For a court (or other forensic evaluator), these tests are valuable because they provide insight into the validity of a patient’s self-report. For example, a test can suggest if the answers given are consistent—or not—with a normal population. Alternatively, a test might reveal a symptom pattern not consistent with any known genuine presentation of mental illnesses. The tests may help show a pattern of personality or behavior consistent with known clinical symptom patterns of mental illness that should be further explored in a psychiatric evaluation.

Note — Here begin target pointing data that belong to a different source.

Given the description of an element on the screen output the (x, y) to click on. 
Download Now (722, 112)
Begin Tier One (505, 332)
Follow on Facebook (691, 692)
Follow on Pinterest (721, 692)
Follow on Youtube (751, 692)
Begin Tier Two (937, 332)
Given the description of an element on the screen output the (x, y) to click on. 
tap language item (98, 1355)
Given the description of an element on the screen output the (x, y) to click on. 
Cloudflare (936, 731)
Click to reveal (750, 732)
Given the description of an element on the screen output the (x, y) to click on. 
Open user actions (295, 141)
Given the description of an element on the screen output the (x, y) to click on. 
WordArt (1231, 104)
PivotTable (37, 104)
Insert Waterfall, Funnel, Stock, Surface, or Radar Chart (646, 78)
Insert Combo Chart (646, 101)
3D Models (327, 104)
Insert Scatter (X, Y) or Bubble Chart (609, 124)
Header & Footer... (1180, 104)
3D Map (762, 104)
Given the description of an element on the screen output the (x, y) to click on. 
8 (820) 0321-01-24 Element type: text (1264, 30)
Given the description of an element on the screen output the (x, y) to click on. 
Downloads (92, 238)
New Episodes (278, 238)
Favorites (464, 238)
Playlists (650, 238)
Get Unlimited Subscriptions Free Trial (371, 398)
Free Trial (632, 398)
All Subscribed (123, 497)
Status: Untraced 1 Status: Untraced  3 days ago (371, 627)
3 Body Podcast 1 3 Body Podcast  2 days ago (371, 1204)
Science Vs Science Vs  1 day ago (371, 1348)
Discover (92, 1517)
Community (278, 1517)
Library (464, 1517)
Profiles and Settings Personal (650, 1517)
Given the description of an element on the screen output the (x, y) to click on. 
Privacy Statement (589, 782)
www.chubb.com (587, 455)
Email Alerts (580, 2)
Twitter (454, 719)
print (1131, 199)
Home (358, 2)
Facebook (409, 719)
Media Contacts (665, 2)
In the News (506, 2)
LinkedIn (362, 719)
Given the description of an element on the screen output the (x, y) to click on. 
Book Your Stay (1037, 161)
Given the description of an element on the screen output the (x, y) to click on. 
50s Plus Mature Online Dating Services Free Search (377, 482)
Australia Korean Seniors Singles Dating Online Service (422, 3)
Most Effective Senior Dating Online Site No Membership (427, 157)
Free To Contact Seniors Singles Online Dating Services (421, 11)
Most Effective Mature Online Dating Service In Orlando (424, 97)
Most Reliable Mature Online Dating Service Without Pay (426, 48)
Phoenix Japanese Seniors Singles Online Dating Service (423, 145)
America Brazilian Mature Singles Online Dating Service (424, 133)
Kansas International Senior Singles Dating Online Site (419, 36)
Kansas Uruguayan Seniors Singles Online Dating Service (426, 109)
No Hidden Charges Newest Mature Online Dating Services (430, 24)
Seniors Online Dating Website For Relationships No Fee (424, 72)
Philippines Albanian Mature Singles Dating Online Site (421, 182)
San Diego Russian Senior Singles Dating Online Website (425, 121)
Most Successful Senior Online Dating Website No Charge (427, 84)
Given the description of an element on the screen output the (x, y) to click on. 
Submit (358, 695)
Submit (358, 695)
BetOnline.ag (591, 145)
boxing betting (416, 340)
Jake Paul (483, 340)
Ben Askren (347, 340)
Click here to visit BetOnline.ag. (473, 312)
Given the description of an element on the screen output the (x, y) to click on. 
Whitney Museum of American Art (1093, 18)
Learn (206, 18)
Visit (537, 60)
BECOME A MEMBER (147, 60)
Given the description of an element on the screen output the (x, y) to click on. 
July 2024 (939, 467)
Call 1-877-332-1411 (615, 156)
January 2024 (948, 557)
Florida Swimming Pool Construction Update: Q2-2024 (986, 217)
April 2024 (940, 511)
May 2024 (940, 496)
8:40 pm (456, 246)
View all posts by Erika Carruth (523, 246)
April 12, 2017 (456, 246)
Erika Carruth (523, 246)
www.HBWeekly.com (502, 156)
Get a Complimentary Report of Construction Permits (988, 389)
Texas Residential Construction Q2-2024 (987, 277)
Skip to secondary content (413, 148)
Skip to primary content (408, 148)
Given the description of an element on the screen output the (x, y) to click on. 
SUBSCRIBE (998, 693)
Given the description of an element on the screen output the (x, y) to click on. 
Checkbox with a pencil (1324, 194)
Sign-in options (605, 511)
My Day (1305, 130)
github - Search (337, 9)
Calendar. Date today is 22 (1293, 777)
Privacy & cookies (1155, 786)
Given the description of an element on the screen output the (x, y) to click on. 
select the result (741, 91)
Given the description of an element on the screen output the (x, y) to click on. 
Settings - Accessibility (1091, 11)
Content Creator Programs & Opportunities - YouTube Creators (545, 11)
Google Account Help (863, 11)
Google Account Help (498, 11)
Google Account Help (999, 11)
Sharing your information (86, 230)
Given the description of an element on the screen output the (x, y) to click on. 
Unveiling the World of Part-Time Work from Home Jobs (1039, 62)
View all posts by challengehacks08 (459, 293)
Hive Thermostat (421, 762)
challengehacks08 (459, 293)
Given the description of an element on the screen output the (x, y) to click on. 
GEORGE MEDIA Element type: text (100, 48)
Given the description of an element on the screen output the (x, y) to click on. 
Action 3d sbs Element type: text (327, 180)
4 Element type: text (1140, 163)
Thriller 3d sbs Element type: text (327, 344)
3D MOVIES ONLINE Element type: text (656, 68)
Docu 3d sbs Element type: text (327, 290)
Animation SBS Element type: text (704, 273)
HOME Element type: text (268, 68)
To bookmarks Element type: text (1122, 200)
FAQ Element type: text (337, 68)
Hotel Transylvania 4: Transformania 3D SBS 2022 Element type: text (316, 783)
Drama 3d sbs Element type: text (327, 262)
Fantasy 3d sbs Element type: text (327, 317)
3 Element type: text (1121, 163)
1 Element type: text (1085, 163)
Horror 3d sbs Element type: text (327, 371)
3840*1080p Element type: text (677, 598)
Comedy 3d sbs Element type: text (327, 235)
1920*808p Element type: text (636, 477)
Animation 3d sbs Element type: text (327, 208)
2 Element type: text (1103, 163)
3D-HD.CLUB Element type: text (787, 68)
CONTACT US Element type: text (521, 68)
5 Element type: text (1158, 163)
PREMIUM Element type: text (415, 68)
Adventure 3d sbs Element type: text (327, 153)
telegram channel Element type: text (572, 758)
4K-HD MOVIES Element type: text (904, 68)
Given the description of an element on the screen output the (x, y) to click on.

It is important that data from these tests be used to support any conclusions about a forensic question. Often, the court does not care solely about whether or not there is any mental dysfunction—only whether this dysfunction is relevant to some legal issue. For example, in a personal injury case, is the mental dysfunction due to a specific event? In a criminal case, did the dysfunction prevent a defendant from understanding the difference between right and wrong? The mere presence of dysfunction does not suffice to answer either question. So caution must be used when introducing neuropsychological or psychological tests. They should never be used as the only data point in a decision—doubly so, since they are not absolute but rather provide data on the likelihood that someone’s presentation is valid or consistent with other known populations.

Consider this fictional case study: a person in a car accident becomes involved in litigation in which they claim damages due to impairments in cognitive abilities. The plaintiff may undergo neuro-psychological and cognitive testing. (Litigation is often the first time someone undergoes formal neurocognitive testing.) If the plaintiff has cognitive skills that are in the 10th percentile of similar people, what does this say of the legal question of damages due to the car accident? The results could be due to brain injury or psychological trauma. They could be due to a pre-existing condition. They could represent the person’s baseline abilities. Maybe the evaluee was not giving full effort during the evaluation or was distracted due to anxiety and stress. The results could also be feigned for the legal case (malingering). As often happens in litigation, a combination of causes contributes to abnormal test results.

As another example, neuro-psychological testing of an elderly person may show cognitive dysfunction and a poor memory. This testing may be erroneously used to suggest they do not have testamentary capacity. However, if the person understands the nature and extent of her assets, the act of creating a will, the natural heirs of the property, and the disposition the will is making, then that person has testamentary capacity regardless of any psychological testing result.

While testing may provide data about the validity of one’s symptoms or compare one’s performance to a normalized sample, this data means nothing without a detailed psychosocial history, evaluation, and formulation.

Similarly, neuroimaging might also be introduced to provide evidence of impairment. The same principles of data from neuro-psychological testing should be applied: a resulting image may provide a data point, but it is not conclusive as to any particular legal issue. For instance, a large dark spot in the brain may (erroneously) be suggested to have caused behavioral problems. However, brain lesions often exist without causing behavioral problems—or reside in parts of the brain unrelated to the behavior in question. Brain imaging does not irrefutably prove anything, but it can provide a causal mechanism for impaired behavioral capacities which have already been shown to exist.

There is much more to say about neuroscience and neuroimaging in the courtroom, and I will elaborate in a future article.